I am using Swift's Vision Framework for Deep Learning and want to upload the input image to backend using REST API - for which I am converting my UIImage to MultipartFormData using jpegData() and pngData() function that swift natively offers.

I use session.sessionPreset = .vga640x480 to specify the image size in my app for processing.

I was seeing different size of image in backend - which I was able to confirm in the app because UIImage(imageData) converted from the image is of different size.

This is how I convert image to multipartData -

let multipartData = MultipartFormData()
if let imageData = self.image?.jpegData(compressionQuality: 1.0) {
    multipartData.append(imageData, withName: "image", fileName: "image.jpeg", mimeType: "image/jpeg")
}

This is what I see in Xcode debugger -

enter image description here

Andy Jazz
  • 49,178
  • 17
  • 136
  • 220
Madhav Thakker
  • 107
  • 1
  • 10
  • 1
    Do you know what `scale` means? :) You have converted size in points to size in pixels. – Sulthan Dec 12 '21 at 15:58
  • 1
    Your image is apparently 640×480 points with a scale of 2, resulting in 1280×960 pixels.

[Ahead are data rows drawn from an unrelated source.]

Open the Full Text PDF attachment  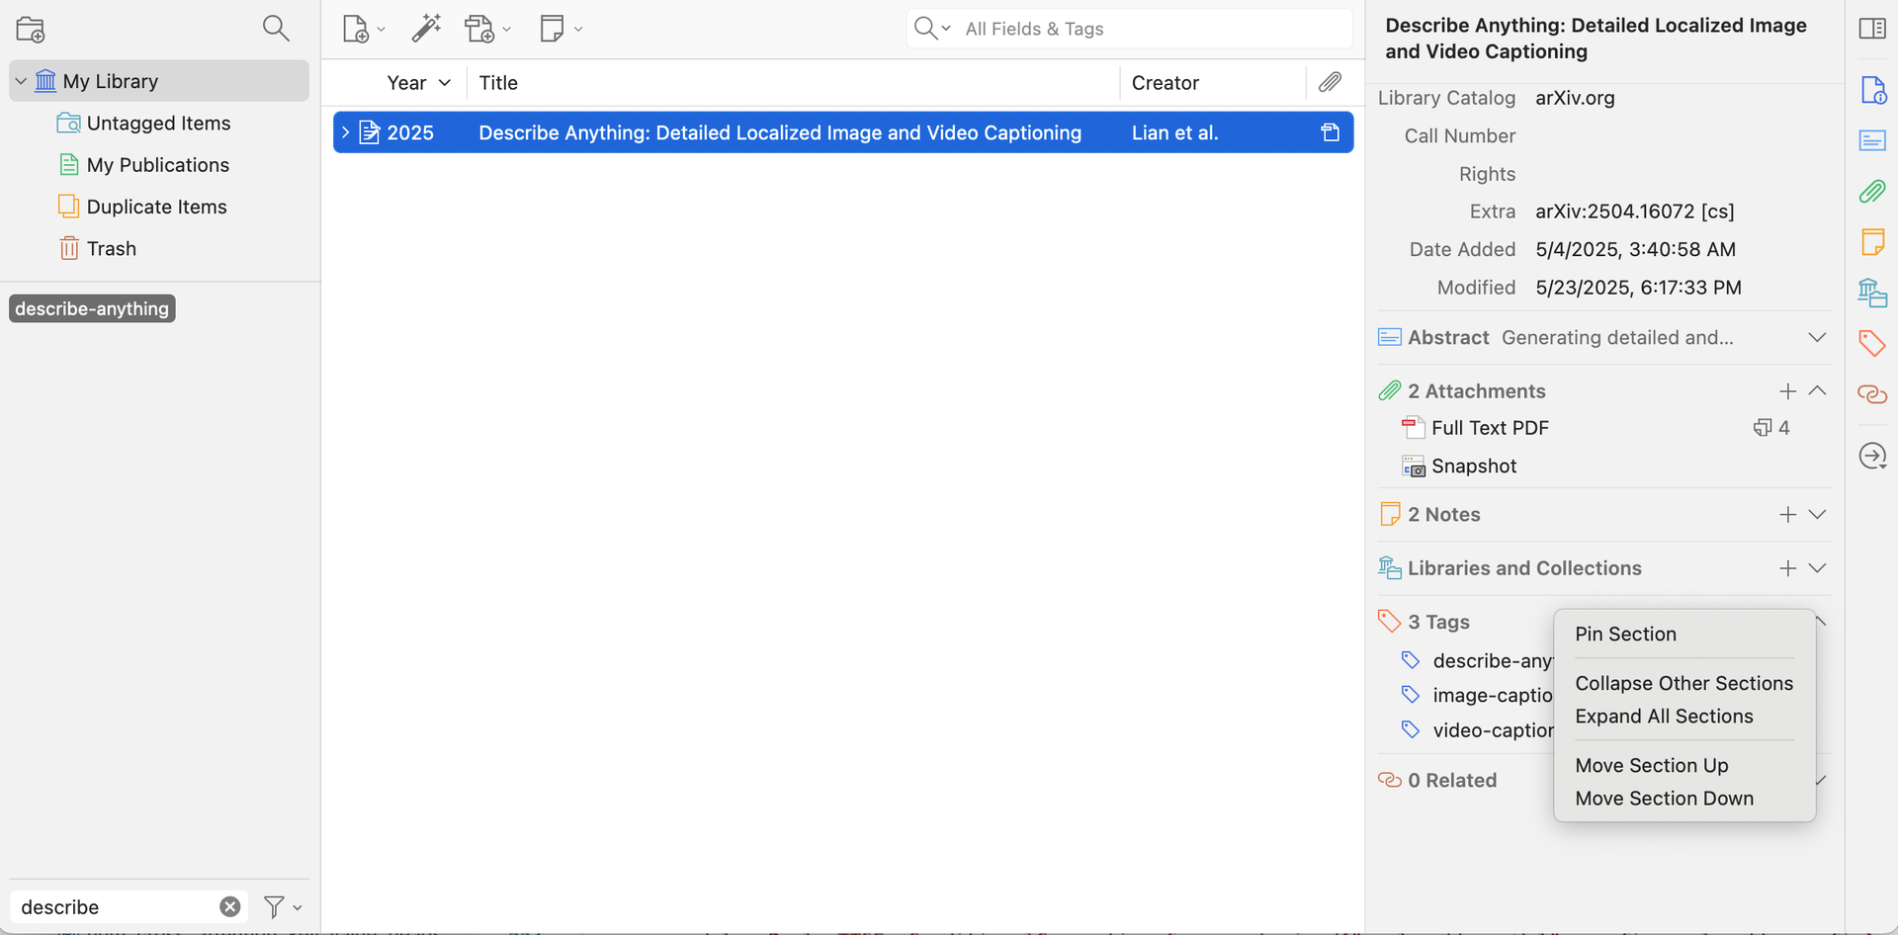point(1490,428)
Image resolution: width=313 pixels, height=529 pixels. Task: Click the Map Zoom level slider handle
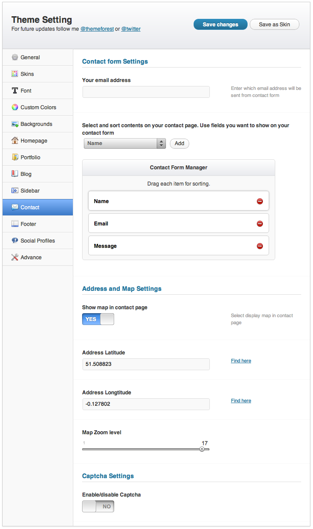202,449
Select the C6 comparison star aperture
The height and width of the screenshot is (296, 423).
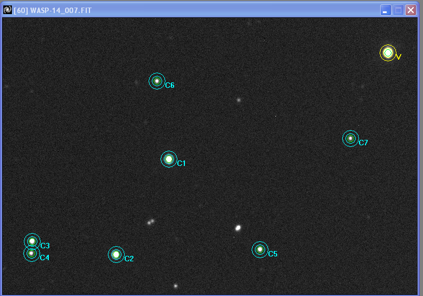click(x=157, y=81)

We can either point you to routines to resize, or better, capture the original at a scale of 1. E.g., if capturing with `UIGraphicsImageRenderer`, specify the scale there, and then no subsequent resizing will be needed. – Rob Dec 12 '21 at 16:04
  • Thanks for the detailed explanation! The original purpose of using the `sessionPreset` as `vga640x480` was so that the original image is "scaled-down" to size (640, 480) because I don't need (1280, 960) for processing. If my image is 640x480 points with scale 2, does my deep learning model would still take the same to process as for a 1280x960 points with scale 1? – Madhav Thakker Dec 12 '21 at 16:14
  • Currently, I get `pixelBuffer` from the function - `didOutput sampleBuffer: CMSampleBuffer` by using `pixelBuffer = CMSampleBufferGetImageBuffer(sampleBuffer)` and then `CIImage(cvPixelBuffer: pixelBuffer)` which my vision model uses. What would a the better way of handling this be, so that I can keep using image of size (640, 480)? Thanks a lot for your help! – Madhav Thakker Dec 12 '21 at 16:17
  • png and jpeg using different compression algoritms, so you have different sizes. – Dmytro Hrebeniuk Dec 15 '21 at 09:38

1 Answers1

2

The following looks intuitive, but manifests the behavior you describe, whereby one ends up with a Data representation of the image with an incorrect scale and pixel size:

let ciImage = CIImage(cvImageBuffer: pixelBuffer) // 640×480
let image = UIImage(ciImage: ciImage)             // says it is 640×480 with scale of 1
guard let data = image.pngData() else { ... }     // but if you extract `Data` and then recreate image from that, the size will be off by a multiple of your device’s scale

However, if you create it via a CGImage, you will get the right result:

let ciImage = CIImage(cvImageBuffer: pixelBuffer)
let ciContext = CIContext()
guard let cgImage = ciContext.createCGImage(ciImage, from: ciImage.extent) else { return }
let image = UIImage(cgImage: cgImage)

You asked:

If my image is 640×480 points with scale 2, does my deep learning model would still take the same to process as for a 1280×960 points with scale 1?

There is no difference, as far as the model goes, between 640×480pt @ 2× versus 1280×960pt @ 1×.

The question is whether 640×480pt @ 2× is better than 640×480pt @ 1×: In this case, the model will undoubtedly generate better results, though possibly slower, with higher resolution images (though at 2×, the asset is roughly four times larger/slower to upload; on 3× device, it will be roughly nine times larger).

But if you look at the larger asset generated by the direct CIImage » UIImage process, you can see that it did not really capture a 1280×960 snapshot, but rather captured 640×480 and upscaled (with some smoothing), so you really do not have a more detailed asset to deal with and is unlikely to generate better results. So, you will pay the penalty of the larger asset, but likely without any benefits.

If you need better results with larger images, I would change the preset to a higher resolution but still avoid the scale based adjustment by using the CIContext/CGImage-based snippet shared above.

Rob
  • 415,655
  • 72
  • 787
  • 1,044